Problem set:
- 1) In the rugby biography, what club did Burrell play club rugby for?
- 2) Rewrite the listing's lines from its first line through the line holding "Given: Point to the L(ク) line terminal label", inclusive, substituting "tag" for "label". Return only those lines.

Page:
════════════════

George "Dod" Burrell (21 January 1921 – 28 July 2001) was a Scotland international rugby union player. He later became an international referee and president of the Scottish Rugby Union.

Rugby Union career

Amateur career

He played club rugby for Gala.

During the war he played for the 6th Battalion of the King's Own Scottish Borderers, his army side. He captained the squad and they won the British Army championship title.

Provincial career

He played for South of Scotland District.

International career

Burrell was capped four times as a fullback for Scotland between 1950 and 1951.

Referee career

On retiring from playing he took up refereeing and refereed two international matches – one each in the 1958 Five Nations Championship and 1959 Five Nations Championship.

════════════════

Extracted information:
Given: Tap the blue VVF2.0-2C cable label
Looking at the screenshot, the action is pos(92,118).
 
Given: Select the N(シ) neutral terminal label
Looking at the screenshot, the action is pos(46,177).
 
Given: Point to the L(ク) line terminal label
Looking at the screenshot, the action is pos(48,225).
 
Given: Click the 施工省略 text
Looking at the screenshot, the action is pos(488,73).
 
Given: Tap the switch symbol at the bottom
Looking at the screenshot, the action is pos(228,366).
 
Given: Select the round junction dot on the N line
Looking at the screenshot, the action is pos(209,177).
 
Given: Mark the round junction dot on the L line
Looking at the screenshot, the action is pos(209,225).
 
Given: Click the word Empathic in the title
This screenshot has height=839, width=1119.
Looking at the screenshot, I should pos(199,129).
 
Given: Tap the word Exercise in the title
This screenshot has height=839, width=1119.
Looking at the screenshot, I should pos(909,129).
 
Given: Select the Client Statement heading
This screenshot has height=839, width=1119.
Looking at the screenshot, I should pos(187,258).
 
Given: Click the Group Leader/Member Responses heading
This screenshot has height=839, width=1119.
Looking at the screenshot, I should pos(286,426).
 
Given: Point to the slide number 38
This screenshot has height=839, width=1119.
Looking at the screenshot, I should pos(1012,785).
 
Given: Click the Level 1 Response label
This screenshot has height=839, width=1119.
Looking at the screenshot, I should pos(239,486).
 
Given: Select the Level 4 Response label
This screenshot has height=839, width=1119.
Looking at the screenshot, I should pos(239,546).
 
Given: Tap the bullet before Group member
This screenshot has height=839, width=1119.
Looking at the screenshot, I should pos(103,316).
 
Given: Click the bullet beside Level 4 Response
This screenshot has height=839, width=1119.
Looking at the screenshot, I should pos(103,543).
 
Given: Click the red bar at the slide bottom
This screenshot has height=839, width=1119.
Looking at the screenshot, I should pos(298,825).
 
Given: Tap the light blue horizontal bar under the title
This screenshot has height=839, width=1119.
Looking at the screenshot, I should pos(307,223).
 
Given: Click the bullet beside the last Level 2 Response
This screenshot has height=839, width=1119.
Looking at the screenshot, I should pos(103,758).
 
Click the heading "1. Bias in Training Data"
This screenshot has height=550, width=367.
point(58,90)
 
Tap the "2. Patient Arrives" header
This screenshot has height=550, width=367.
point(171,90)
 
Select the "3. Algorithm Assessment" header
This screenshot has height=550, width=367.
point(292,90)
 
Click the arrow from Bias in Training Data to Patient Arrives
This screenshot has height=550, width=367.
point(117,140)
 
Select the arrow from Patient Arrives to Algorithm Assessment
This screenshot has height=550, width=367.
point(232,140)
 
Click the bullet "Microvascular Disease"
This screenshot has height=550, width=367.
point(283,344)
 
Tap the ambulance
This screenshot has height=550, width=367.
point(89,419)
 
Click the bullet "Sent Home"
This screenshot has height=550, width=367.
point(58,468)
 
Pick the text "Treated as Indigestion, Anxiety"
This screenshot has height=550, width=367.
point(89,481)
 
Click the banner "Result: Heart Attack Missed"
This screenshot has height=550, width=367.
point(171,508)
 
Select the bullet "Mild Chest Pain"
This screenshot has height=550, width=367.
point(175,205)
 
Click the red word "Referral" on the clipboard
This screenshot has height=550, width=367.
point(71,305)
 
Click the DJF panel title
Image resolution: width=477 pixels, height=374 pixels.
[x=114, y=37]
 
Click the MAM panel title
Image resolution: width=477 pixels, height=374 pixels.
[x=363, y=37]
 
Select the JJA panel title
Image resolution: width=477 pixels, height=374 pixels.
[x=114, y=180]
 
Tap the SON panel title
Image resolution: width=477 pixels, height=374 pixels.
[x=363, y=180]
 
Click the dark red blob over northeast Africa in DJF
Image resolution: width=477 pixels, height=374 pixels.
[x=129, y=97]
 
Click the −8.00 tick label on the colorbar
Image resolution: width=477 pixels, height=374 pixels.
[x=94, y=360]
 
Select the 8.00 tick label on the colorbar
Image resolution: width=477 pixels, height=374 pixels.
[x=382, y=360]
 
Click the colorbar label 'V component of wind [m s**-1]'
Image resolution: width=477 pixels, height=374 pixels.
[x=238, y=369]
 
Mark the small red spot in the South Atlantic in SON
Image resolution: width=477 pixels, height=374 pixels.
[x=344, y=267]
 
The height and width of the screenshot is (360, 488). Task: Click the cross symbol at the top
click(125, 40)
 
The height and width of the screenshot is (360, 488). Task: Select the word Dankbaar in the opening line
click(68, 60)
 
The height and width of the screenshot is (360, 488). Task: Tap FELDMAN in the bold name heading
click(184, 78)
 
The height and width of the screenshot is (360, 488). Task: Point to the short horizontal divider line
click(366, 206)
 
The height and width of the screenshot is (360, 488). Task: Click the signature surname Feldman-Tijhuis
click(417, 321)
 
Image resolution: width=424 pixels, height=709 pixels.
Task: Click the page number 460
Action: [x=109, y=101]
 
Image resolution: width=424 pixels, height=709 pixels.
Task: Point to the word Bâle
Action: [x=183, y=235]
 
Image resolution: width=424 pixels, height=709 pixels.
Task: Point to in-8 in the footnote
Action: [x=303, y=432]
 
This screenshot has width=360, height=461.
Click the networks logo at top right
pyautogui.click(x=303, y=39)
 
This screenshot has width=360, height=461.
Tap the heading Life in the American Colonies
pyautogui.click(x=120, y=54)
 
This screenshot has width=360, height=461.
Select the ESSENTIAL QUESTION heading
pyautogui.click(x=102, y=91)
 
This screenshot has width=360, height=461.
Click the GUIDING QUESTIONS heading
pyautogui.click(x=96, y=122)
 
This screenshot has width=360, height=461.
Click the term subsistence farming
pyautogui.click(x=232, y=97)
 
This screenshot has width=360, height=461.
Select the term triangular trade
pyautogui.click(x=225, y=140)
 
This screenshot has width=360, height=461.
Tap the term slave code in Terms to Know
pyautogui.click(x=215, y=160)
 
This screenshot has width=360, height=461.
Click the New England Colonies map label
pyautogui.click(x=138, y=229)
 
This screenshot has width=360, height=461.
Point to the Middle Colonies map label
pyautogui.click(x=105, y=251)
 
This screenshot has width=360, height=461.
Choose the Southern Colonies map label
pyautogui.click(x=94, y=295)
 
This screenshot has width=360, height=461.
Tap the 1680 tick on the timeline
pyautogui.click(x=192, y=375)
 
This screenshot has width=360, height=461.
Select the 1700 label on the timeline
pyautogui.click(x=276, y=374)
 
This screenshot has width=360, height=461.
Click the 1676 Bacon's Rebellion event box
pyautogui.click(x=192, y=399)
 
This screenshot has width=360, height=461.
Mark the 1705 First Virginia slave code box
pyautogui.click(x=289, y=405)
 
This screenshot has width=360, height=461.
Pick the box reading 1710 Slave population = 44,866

════════════════

Written responses:
- 1) Gala

- 2)
Given: Tap the blue VVF2.0-2C cable tag
Looking at the screenshot, the action is pos(92,118).
 
Given: Select the N(シ) neutral terminal tag
Looking at the screenshot, the action is pos(46,177).
 
Given: Point to the L(ク) line terminal tag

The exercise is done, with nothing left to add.